INFORMATION SHOWN:
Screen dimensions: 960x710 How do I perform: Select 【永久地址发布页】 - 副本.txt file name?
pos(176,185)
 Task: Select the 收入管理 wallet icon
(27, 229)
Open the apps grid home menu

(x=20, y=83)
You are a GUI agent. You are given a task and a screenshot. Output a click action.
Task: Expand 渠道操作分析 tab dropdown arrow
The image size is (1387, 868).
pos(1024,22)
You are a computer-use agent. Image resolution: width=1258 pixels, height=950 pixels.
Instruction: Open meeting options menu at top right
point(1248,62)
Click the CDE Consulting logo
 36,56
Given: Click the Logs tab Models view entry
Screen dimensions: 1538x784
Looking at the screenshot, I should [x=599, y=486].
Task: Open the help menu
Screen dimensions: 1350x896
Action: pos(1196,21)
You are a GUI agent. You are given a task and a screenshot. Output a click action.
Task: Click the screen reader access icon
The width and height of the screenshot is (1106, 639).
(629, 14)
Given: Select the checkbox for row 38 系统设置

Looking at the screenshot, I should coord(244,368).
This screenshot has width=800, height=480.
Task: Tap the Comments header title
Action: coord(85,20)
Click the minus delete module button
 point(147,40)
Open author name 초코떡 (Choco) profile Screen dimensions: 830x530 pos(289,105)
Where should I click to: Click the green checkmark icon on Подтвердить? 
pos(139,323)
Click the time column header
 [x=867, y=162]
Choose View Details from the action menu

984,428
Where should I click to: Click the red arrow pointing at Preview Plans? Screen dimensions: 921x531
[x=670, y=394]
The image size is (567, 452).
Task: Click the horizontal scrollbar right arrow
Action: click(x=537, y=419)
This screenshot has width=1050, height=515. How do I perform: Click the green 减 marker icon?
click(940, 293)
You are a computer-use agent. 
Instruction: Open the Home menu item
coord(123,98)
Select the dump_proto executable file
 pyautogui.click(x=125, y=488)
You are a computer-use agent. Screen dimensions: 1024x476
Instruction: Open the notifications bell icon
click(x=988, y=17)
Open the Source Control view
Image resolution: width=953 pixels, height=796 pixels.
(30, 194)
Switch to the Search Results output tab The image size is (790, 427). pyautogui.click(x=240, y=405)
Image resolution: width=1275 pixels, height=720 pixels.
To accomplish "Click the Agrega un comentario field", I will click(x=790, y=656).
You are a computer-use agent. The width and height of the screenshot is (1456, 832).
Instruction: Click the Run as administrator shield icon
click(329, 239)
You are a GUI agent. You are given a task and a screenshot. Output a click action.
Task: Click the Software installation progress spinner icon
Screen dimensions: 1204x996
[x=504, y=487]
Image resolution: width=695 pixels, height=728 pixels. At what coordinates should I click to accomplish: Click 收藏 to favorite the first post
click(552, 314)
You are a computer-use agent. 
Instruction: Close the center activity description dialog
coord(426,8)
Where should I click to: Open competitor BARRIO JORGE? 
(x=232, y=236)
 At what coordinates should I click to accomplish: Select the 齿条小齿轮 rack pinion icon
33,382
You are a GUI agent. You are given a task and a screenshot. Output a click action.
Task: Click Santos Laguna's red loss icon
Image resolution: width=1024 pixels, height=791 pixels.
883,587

WHAT THE TASK REQUIRES:
Reproduce the part of the material that opens with the line containing "Image resolution: width=695" and runs through the end of the material, including the requests. Multiply every click coordinate in the answers by 1.1 and round it to a whole number, with halves rounded up.

SOLUTION TO THE EXERCISE:
Image resolution: width=695 pixels, height=728 pixels. At what coordinates should I click to accomplish: Click 收藏 to favorite the first post
click(607, 345)
You are a computer-use agent. 
Instruction: Close the center activity description dialog
coord(469,9)
Where should I click to: Open competitor BARRIO JORGE? 
(x=255, y=260)
 At what coordinates should I click to accomplish: Select the 齿条小齿轮 rack pinion icon
36,420
You are a GUI agent. You are given a task and a screenshot. Output a click action.
Task: Click Santos Laguna's red loss icon
Image resolution: width=1024 pixels, height=791 pixels.
971,646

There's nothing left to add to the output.